Judges 4:1-7, I Thessalonians 5:1-11, Matthew 25:14-30
St. Stephen's Episcopal Church, West Valley City, UT

The Rev'd W. Lee Shaw

In today’s readings there is a sense of God’s active involvement and care in the lives of people. God uses the prophetess Deborah and the commander Barak to deliver Israel from her enemies. In our Epistle, Paul stresses how we are to live in the faith and hope of God, for the coming of God is imminent in our lives. And I see this not just as the coming of Christ in glory, but the coming of God into our lives in this mortal life, when we see with the eyes of faith and heart of love the presence of God in our lives.

In this first of our known letters of Paul, he uses language which will be amplified later when he writes to another church in Greece, in Corinth. Now to the church in Thessalonica he urges them to put on God as we would clothing for protection: …put on the breastplate of faith and love, and for a helmet the hope of salvation. It is a homey image to put on faith, hope, and love as if we were putting on our shirt and slacks. They are part of how we are in the world. Faith. Hope. Love.

The parable Jesus tells of the talents gives us another insight into life in God. Now, a talent in the first century was probably equal to the wages for the average worker over a 15 year period. So this is a lot of money!
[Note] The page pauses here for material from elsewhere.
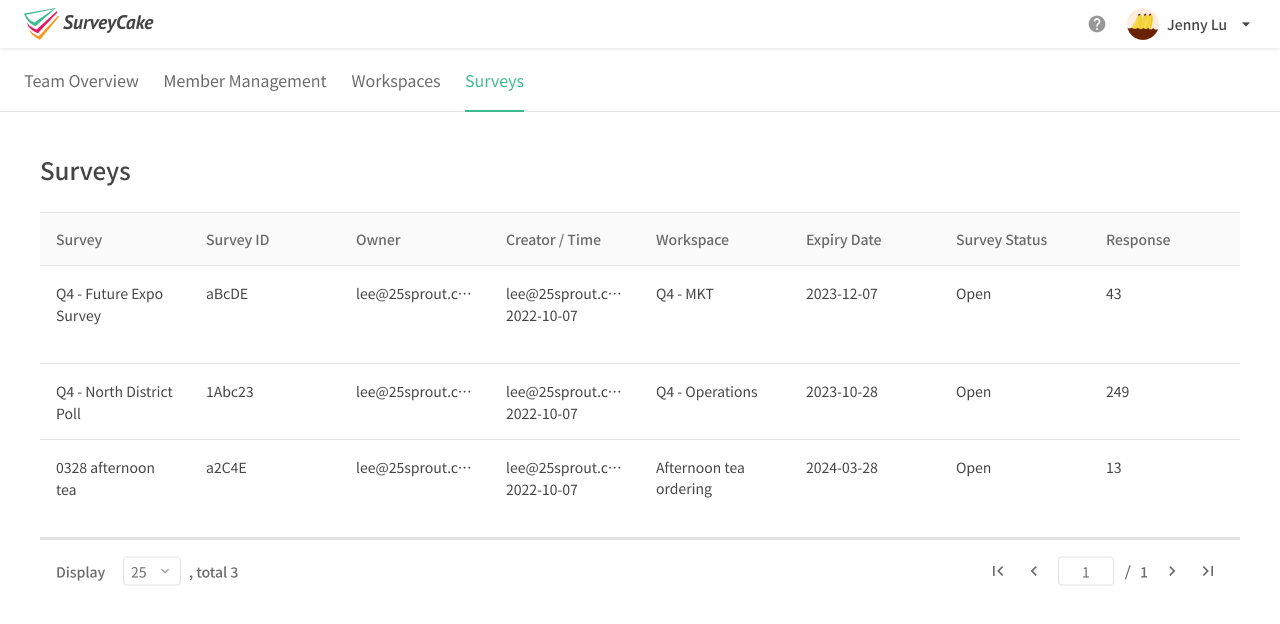Switch to the Team Overview tab
Image resolution: width=1280 pixels, height=624 pixels.
tap(81, 80)
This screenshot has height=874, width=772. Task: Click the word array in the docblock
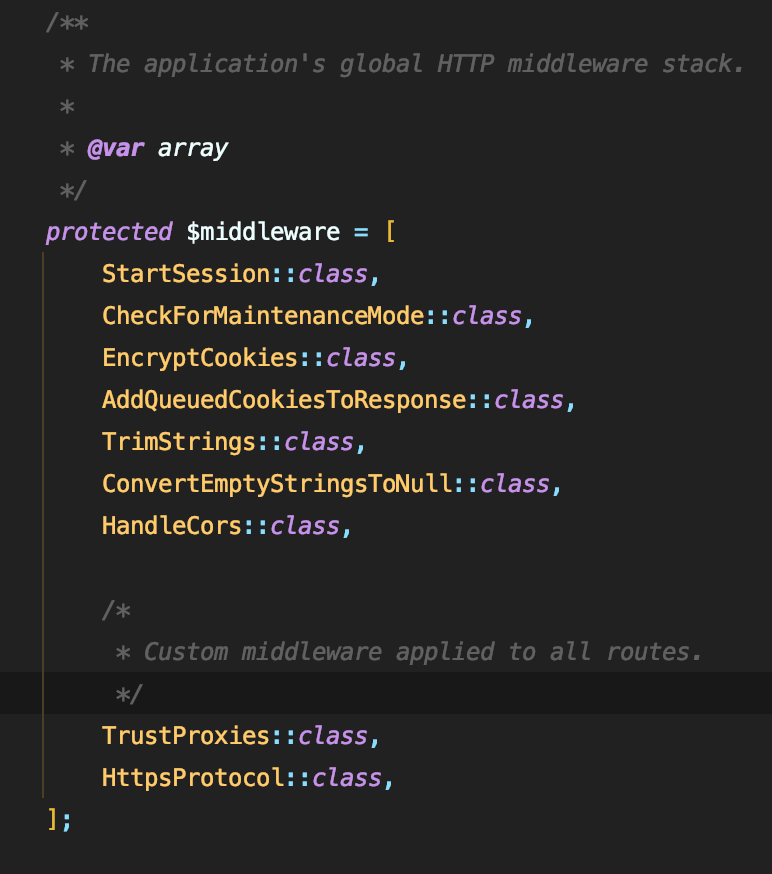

But as in all parables, we are to hear it symbolically. It is not a lesson in the economics of capitalism. It is a teaching on engagement and involvement in the life of God and God’s community. It is about the Kingdo—reign—of God, not about the marketplace. We are to understand it in symbol and meaning.

The talents can be symbols for any number of parts of our lives. I see them as symbolic of my life in God and God’s community. These talents are how I am engaged, as it were, in the community of the faithful. How do I use my life in community and relationship? How do I invest myself in my personal spirituality? How do I invest myself in relationships? Relationship to God. Relationship to you. Relationship to others. How do I engage with God? How do I engage with you? These are the talents that I have and there is indeed a richness about them when I choose to engage.

Now, if I do not engage. If I do not stretch spiritually, if I do not show a sense of affection and engagement in community, then I stand at risk of losing what has been offered me in these relationships.

Herbert O’Driscoll, the priest who led the pilgrimage I was on in Scotland notes the following about this parable: We need to be quite clear that this parable is not about little bags of gold. It is about the gift of human life that we all receive and the particular gifts we receive with it. It is about how we use or invest these gifts. It is about the attitudes with which we come to the living of life.

If I come with the attitude of engagement, involvement, life and sharing, then my own sense of self and my own particular gifts are increased beyond my own imaginings. In the words of I am who we are both I and we are enlarged by our mutual sharing and caring of one another. None are diminished. All are built up. There is a promise of such magnitude in this parable of sharing the life of community and communion in God.

But, you notice the servant who does not engage, who does not share, who does not invest himself loses what has even been given. I do not see this as a punishment but as a natural consequence on lack of care for others. What—he—we have can be lost when not shared with others. We are called to be in community. This is where we thrive and grow. When we absent ourselves from the life of community part of us is lost.

In our culture we often talk of how we will be punished for those wrong or bad things we do. This parable is very clear in that it is also in what we do not do wherein lies the risk of loss.

I am enriched and enhanced through my life with you in community, through you in faith and through you in the sacraments of the church. I am the richer because of you. I am who we are. And I am very blessed, richly blessed through you.

This is the last Sunday of our formal stewardship program, the stewardship of monetary resources for the coming year of mission and ministry. As of last week we are considerably behind where we were last year, both in number of folks who have pledged, and in the total amount pledged. I know very well the uncertainties of these times. I also know that without your engagement, involvement in our community that we are all diminished. So, I invite you to fill out a pledge card if you have not already done so. If you feel you could pledge more than you thought earlier, fill out another card. As in the parable of the talents, this is not about bags of gold as it is rather about the gift of human life that we all receive and the particular gifts we receive with it. It is about how we use or invest these gifts. It is about the attitudes with which we come to the living of life.